Challenge — Transcribe the listing below word for word, from the line containing "Select the red color tag" through the end of the listing, and leave the pictures out of your answer.

Data lines —

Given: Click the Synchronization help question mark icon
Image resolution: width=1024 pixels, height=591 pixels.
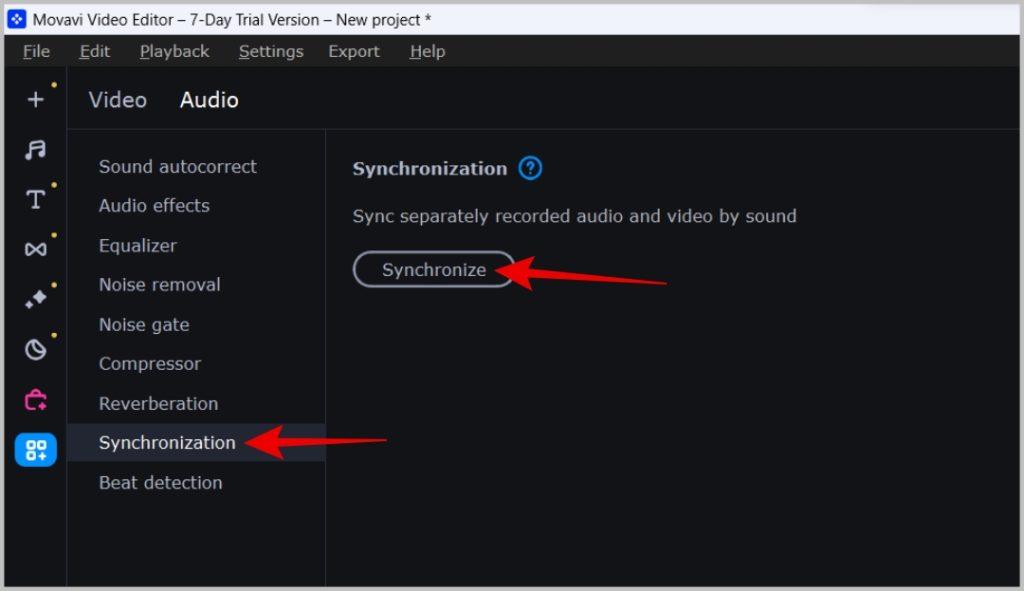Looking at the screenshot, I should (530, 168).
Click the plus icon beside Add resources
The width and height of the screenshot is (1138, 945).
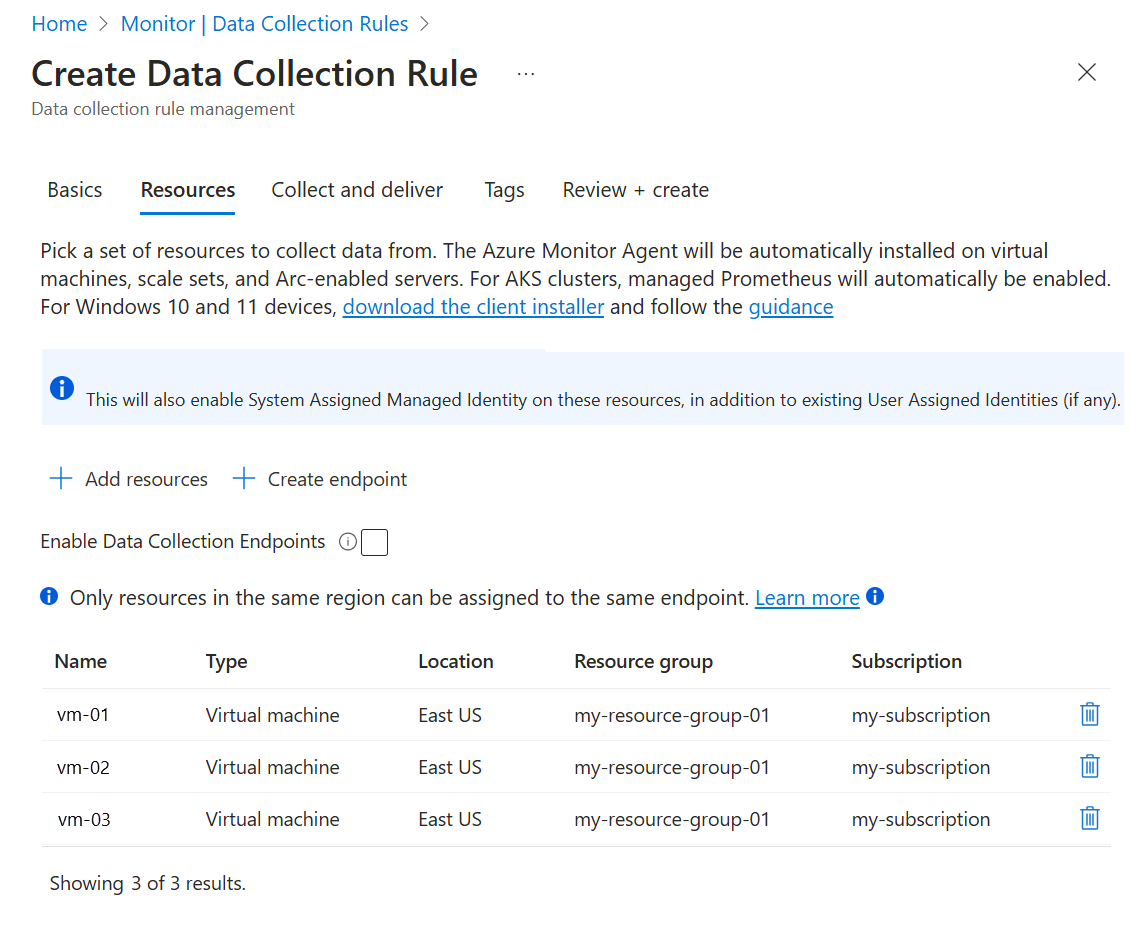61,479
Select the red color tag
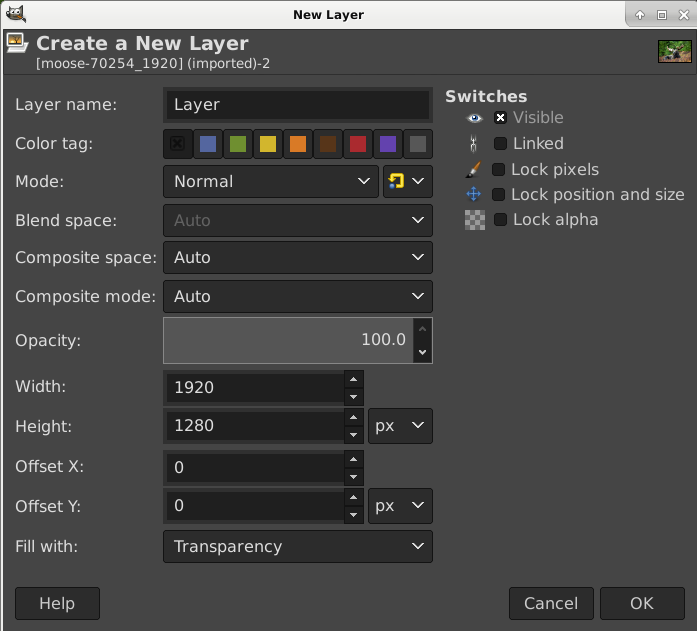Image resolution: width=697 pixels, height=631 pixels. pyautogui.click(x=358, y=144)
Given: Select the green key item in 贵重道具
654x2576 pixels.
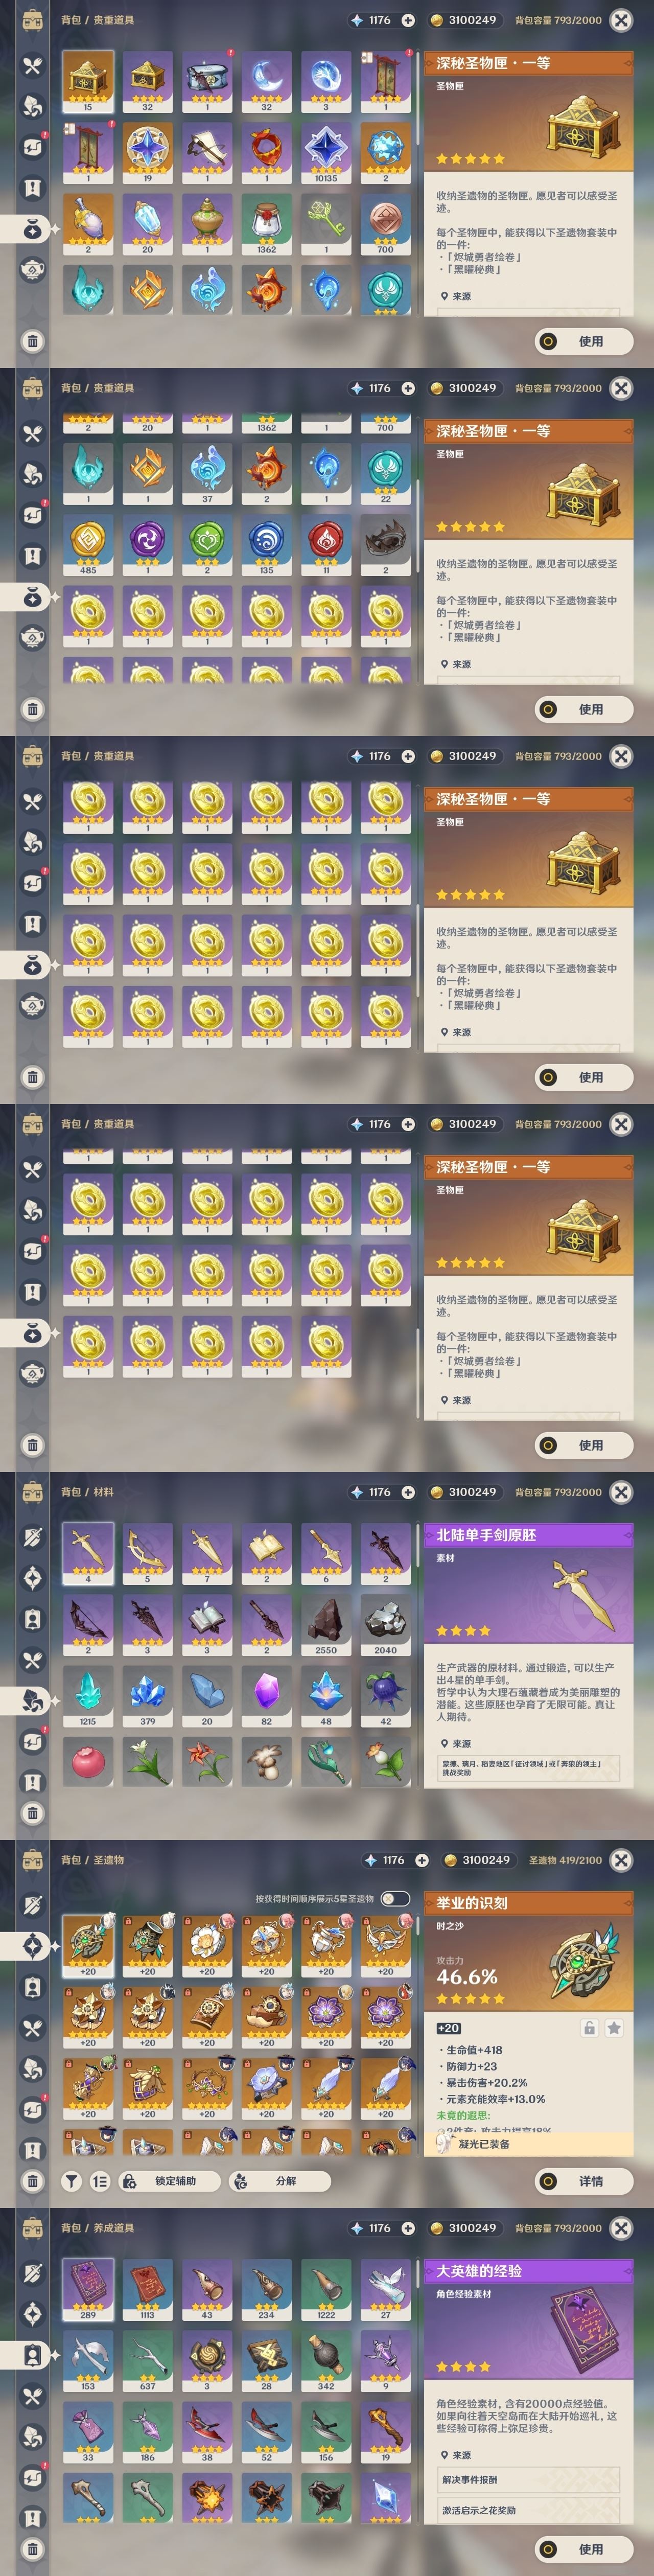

Reply —
Select the red color tag
Image resolution: width=697 pixels, height=631 pixels. pyautogui.click(x=358, y=144)
Given: Select the green key item in 贵重道具
654x2576 pixels.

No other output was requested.